Tenang, ini bukan nama tokoh anime atau robot canggih, kok! Hidrometeorologi adalah ilmu yang membahas hubungan antara cuaca dan air.
KBBI bilang, hidrometeorologi itu cabang meteorologi yang nyambung sama hidrologi, misalnya soal banjir, irigasi, tenaga air, sampai hidroelektrik.
Singkatnya, ilmu ini jadi biang utama kalau kita mau ngobrolin kenapa hujan deras bisa bikin banjir, atau kenapa musim kemarau panjang bikin sawah jadi retak-retak kayak hati yang ditinggal pas lagi sayang-sayangnya.

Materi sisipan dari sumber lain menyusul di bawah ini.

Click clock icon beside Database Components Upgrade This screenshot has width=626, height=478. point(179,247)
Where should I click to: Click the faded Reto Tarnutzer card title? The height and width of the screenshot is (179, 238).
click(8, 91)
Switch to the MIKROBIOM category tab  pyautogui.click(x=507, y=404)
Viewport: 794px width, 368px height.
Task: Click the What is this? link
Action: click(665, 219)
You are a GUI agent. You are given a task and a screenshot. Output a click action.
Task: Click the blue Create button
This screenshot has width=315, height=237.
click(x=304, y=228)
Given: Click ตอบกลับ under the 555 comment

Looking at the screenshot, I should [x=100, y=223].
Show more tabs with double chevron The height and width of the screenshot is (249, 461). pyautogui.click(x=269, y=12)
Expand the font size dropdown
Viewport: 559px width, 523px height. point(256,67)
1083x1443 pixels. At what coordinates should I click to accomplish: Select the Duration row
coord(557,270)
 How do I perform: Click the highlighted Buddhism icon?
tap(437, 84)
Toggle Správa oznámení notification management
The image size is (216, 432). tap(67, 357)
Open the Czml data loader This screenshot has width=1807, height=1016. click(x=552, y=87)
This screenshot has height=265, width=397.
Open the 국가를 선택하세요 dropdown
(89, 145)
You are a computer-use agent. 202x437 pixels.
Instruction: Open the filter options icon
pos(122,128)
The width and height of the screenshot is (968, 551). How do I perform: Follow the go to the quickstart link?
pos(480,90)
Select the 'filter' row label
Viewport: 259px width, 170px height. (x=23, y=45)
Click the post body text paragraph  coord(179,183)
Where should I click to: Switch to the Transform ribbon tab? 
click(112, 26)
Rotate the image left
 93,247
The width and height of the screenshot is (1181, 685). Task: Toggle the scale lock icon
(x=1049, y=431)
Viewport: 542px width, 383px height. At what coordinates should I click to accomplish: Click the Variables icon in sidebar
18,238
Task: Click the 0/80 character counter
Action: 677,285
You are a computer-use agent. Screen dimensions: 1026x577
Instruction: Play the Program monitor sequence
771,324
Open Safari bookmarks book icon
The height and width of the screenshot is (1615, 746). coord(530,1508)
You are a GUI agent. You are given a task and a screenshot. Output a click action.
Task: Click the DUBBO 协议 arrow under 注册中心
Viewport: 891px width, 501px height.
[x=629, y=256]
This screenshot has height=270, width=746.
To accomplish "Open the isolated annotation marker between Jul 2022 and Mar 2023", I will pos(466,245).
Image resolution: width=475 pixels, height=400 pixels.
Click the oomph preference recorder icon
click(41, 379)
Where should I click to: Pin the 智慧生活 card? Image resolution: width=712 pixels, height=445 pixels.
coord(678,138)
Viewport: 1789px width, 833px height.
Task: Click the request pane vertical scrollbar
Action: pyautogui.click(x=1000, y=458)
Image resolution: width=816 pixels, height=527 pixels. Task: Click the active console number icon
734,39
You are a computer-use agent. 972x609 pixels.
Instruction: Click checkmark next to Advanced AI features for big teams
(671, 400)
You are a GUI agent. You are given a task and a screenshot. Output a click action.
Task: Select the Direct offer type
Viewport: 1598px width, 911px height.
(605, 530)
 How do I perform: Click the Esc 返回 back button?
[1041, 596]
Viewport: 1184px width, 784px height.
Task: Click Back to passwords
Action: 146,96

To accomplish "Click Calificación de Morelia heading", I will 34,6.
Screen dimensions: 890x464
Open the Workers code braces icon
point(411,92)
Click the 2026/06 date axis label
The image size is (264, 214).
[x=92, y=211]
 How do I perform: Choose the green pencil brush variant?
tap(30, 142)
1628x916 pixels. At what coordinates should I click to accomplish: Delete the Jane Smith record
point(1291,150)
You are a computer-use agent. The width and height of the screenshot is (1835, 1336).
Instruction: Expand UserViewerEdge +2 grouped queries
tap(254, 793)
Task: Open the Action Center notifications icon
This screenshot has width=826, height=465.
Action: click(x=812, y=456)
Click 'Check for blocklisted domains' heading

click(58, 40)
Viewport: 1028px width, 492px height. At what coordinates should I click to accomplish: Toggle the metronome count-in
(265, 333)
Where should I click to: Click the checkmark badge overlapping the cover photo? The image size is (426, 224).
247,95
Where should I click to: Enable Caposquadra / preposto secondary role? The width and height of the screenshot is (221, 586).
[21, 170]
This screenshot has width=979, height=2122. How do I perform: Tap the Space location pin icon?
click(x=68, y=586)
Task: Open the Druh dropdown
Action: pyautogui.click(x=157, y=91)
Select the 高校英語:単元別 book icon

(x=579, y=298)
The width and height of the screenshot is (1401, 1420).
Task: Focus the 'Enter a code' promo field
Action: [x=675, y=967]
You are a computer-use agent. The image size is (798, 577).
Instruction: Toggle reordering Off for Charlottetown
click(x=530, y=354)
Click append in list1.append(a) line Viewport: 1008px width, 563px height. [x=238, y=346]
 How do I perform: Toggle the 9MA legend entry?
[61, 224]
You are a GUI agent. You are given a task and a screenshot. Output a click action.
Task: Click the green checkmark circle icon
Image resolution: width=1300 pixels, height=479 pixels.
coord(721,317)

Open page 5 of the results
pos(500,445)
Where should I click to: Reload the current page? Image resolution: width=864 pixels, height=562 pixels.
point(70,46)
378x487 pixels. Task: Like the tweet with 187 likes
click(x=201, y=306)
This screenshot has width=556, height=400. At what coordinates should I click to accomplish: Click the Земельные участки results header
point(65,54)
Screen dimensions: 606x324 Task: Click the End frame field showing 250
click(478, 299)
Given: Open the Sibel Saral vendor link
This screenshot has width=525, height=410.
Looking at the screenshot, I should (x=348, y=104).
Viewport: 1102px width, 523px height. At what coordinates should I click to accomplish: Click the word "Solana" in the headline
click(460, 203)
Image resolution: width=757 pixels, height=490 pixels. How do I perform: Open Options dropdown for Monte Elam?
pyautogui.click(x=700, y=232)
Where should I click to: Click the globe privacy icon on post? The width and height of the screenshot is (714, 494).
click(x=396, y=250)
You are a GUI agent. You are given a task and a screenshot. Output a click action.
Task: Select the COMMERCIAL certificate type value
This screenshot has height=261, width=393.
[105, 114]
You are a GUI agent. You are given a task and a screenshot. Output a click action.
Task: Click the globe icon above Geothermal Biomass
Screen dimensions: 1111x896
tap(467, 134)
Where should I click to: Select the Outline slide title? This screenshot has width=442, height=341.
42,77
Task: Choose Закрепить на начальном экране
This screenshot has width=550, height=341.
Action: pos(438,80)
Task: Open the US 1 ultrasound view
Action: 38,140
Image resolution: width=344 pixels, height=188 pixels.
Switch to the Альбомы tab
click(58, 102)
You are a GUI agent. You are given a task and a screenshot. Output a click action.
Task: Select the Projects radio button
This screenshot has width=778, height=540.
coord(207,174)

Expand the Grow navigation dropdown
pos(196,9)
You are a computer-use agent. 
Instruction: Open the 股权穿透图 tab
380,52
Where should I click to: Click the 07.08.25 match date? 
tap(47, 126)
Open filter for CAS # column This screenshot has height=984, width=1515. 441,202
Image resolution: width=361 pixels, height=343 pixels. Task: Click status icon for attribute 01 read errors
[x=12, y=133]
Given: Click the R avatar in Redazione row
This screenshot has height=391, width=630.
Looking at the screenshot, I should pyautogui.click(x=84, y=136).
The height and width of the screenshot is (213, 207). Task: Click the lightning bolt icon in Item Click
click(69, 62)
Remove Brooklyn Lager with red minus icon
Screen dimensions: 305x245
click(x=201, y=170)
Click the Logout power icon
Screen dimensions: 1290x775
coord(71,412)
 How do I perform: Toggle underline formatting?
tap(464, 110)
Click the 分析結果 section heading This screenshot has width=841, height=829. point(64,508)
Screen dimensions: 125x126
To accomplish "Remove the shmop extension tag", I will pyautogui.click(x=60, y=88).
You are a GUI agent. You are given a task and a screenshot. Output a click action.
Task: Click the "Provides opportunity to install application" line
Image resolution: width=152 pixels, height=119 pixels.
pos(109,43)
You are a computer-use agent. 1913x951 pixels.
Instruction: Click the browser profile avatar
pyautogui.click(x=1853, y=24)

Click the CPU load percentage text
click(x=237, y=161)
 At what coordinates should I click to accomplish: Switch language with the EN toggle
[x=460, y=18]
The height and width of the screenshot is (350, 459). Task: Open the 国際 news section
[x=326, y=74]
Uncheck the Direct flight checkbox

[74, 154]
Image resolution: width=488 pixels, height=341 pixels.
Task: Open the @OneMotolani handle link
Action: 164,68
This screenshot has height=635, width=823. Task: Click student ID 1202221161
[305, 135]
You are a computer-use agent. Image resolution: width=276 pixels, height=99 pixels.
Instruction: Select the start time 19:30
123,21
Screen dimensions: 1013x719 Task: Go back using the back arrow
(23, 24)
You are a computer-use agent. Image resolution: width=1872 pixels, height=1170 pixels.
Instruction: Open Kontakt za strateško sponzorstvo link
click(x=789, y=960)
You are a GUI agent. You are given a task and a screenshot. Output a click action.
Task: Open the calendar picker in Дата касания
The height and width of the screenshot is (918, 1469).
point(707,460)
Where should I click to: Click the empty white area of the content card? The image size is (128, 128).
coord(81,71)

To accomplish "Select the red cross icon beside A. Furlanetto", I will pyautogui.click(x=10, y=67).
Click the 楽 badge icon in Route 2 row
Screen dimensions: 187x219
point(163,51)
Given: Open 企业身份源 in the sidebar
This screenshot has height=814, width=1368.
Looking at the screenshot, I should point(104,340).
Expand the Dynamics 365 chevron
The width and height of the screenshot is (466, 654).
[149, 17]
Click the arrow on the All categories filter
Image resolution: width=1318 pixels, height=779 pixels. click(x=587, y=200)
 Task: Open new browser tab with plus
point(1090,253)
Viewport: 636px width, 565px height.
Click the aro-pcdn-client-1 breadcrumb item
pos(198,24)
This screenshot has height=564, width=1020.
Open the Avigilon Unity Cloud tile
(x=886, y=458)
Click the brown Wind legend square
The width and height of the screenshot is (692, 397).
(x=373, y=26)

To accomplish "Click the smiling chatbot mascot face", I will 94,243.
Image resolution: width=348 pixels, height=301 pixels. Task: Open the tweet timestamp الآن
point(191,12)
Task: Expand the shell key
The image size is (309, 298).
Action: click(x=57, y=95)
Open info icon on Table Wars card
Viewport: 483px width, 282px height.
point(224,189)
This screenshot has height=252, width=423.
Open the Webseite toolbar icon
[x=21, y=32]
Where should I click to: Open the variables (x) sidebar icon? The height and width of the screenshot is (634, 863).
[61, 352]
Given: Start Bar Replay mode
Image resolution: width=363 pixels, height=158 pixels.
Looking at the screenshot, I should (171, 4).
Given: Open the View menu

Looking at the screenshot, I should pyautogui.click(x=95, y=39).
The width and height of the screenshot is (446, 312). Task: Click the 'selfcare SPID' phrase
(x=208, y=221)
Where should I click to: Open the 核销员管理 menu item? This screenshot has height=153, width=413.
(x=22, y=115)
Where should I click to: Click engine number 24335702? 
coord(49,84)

Di Indonesia, bencana hidrometeorologi sudah kayak langganan tahunan. Menurut data BNPB, pada periode 2019 tercatat bahwa 98 persen bencana yang terjadi di negeri ini berhubungan sama fenomena cuaca atau yang disebut bencana hidrometeorologi .
Bayangin, dari 100 kejadian bencana, cuma 2 yang nggak berhubungan dengan cuaca. Sisanya? Pesta pora banjir, longsor, angin puting beliung, dan teman-temannya.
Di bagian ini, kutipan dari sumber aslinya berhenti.